From January 2019 and December 2022, LA-NSCLC patients treated with induction immunochemotherapy followed by radiotherapy as initial treatment at our institution were retrospectively reviewed. The short-term efficacy, overall survival (OS), progression free survival (PFS) and tolerability of induction immunochemotherapy followed by radiotherapy were evaluated in these patients.

Results

Overall, 24 patients were enrolled (median age 64 years, 33.3% with ECOG performance status score 2, and 62.5% with stage IIIB-IIIC). Median follow-up from the start of induction immunochemotherapy was 30.5 months. Median number of induction immunochemotherapy was 4 cycles. A median radiotherapy dose of 60 Gy was delivered. After radiotherapy, 16 patients (66.6%) received consolidation immunotherapy. The overall response rate in these patients was 87.5%. The 1-year, 2-year and 3-year OS were 91.7%, 74.8% and 57.0%, respectively. The 1-year, 2-year and 3-year PFS were 87.0%, 54.1% and 37.1%, respectively. The incidence of grade ≥ 2 and grade ≥ 3 pneumonitis were 37.5% and 16.7%, respectively. Radiation pneumonitis of any grade occurred in 8 patients (33.3%), and the incidence of grade ≥ 2 and grade ≥ 3 radiation pneumonitis were 16.7% and 12.5%, respectively.

Conclusion

Induction immunochemotherapy followed by radiotherapy and consolidated immunotherapy had encouraging efficacy with acceptable toxicity for LA-NSCLC not capable of receiving cCRT.

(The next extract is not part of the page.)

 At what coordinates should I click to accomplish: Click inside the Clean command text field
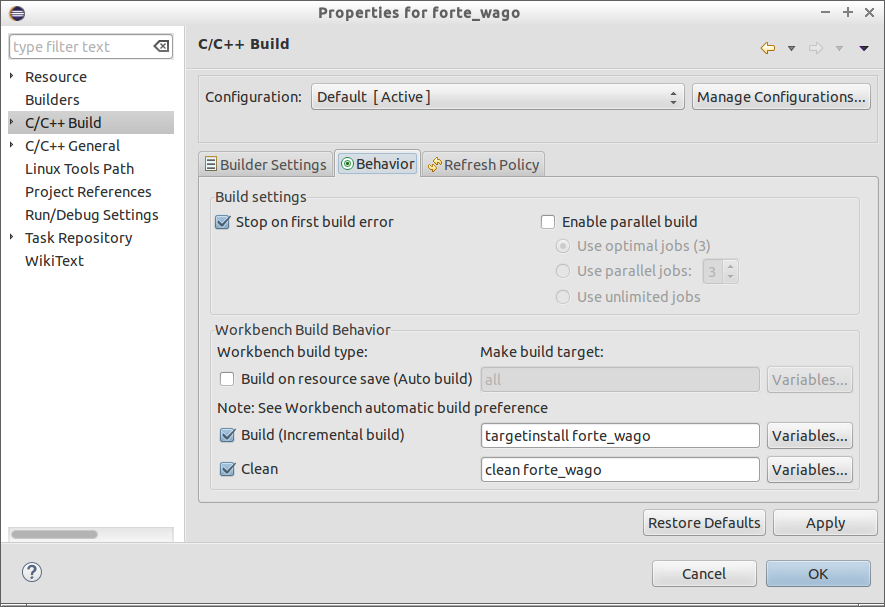click(x=620, y=469)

Lung cancer remains the leading cause of cancer-related mortality worldwide, with non-small cell lung cancer (NSCLC) accounting for approximately 85% of lung cancer cases [1, 2]. Locally advanced NSCLC (LA-NSCLC) makes up one third of NSCLC cases with heterogeneous prognosis and evolving treatment paradigms [3]. Definitive-intent radiotherapy has been a standard treatment for unresectable LA-NSCLC either concurrently or sequentially given with systemic therapy or as primary curative therapy. In the immunotherapy era, the standard-of-care for fit unresectable LA-NSCLC is concurrent chemoradiotherapy (cCRT) followed by immune checkpoint inhibitor (ICI) durvalumab [4].

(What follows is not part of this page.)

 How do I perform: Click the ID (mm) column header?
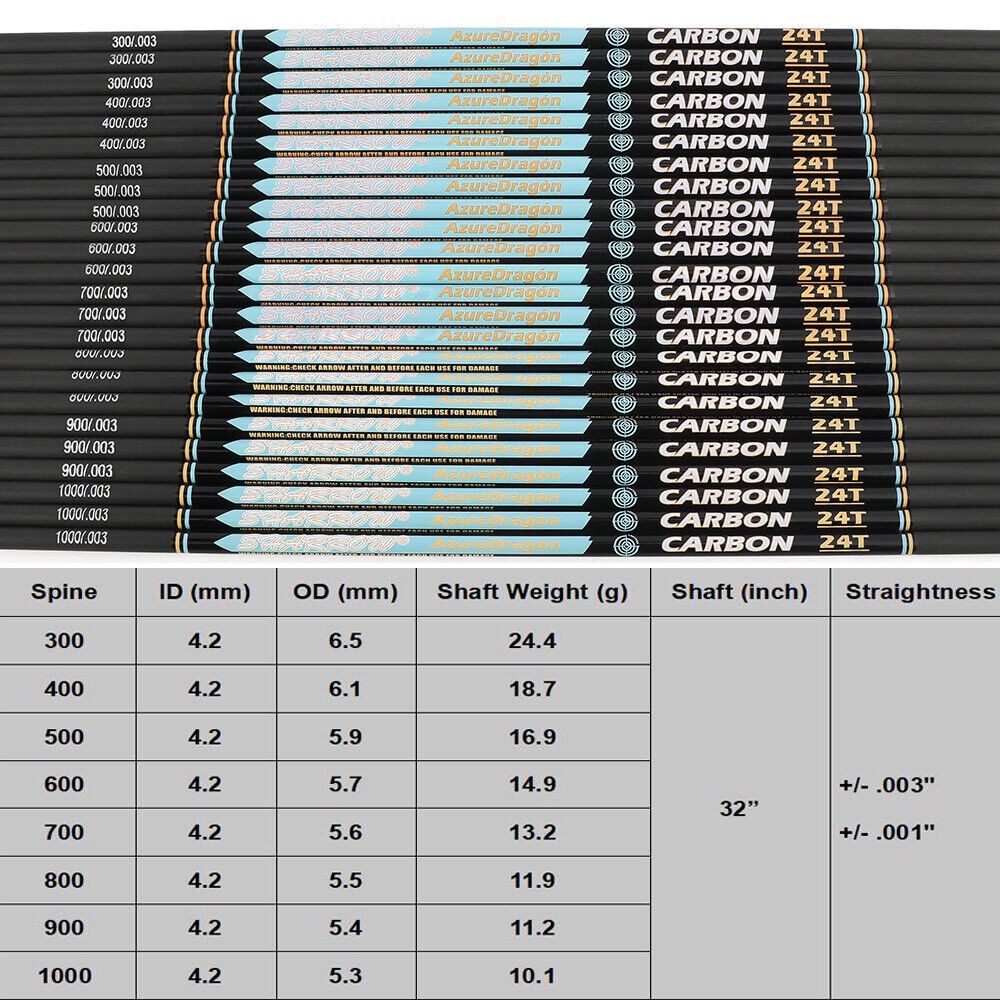click(205, 591)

However, patients with advanced age, clinically relevant comorbidities or extensive tumor invasion are not candidates for cCRT. In that case, sCRT represents an effective and valid choice, raising the concern of undertreatment and urgent need for new therapeutic modality [5]. In recent years, neoadjuvant immunotherapies with ICIs have demonstrated remarkable therapeutic efficacy and acceptable safety in resectable NSCLC [6,7,8]. The two phase III studies Checkmate 816 and Keynote-671 demonstrated neoadjuvant immunochemotherapy could yield longer event-free survival (EFS) and pathological complete response (pCR) than chemotherapy alone for resectable NSCLC (6–7). The addition of ICI to neoadjuvant chemotherapy did not lead to increased issues with tolerability or feasibility of surgery. The promising results of Checkmate 816 and Keynote-671 trial has led to the FDA approval of immunotherapy in the neoadjuvant and adjuvant setting.

Given the potential superior clinical benefit of induction immunochemotherapy over chemotherapy alone, the question of whether induction immunochemotherapy can improve outcome for unresectable LA-NSCLC is of considerable interest. Therefore, our study attempted to evaluate the efficacy and toxicity of induction immunochemotherapy followed by radiotherapy for unresectable LA-NSCLC unable to receive cCRT at our institution.

Eligibility

We retrospectively reviewed the clinical records of LA-NSCLC patients treated with induction immunochemotherapy followed by radiotherapy as initial treatment at our institution between January 2019 and December 2022. The criteria for inclusion were as follows: [1] histologically or cytologically proven NSCLC; [2] clinically diagnosed as stage III, unresectable disease according to the International Association for the Study of Lung Cancer staging manual (8th edition); [3] patients not eligible for receiving standard cCRT due to compromised performance status, advanced age, comorbidities or large tumor volume; [4] patients completed induction immunochemotherapy consisting of at least two cycles of chemotherapy and ICI; [5] patients treated with curative thoracic radiotherapy no less than 50 Gy. Patients with prior thoracic radiotherapy or surgery were excluded. The study was approved by local institutional review board (2022BJYYEC-190-02). Informed consent was exempted by the board due to the retrospective nature of the study.

Evaluation and follow-up

Pre-treatment evaluation consisted of patient medical history and physical examination, laboratory investigation, contrast enhanced chest and abdominal computed tomography (CT), brain MRI/CT, bronchoscopy, and radionuclide bone scanning. Positron emission tomography (PET)-CT was recommended but not mandatory. All patients underwent complete blood cell counts (CBCs) and blood chemistry examinations once a week during the treatment period. The follow-up evaluation included patient history, physical examination, hematological tests, contrast enhanced chest and abdominal CT at the following timepoints: 1 month after completion of radiotherapy, then every 3 months during and after consolidation ICI therapy for 2 years, then 6 months for the following 3 years and annually thereafter. Other imaging examinations were obtained when recurrence was suspected.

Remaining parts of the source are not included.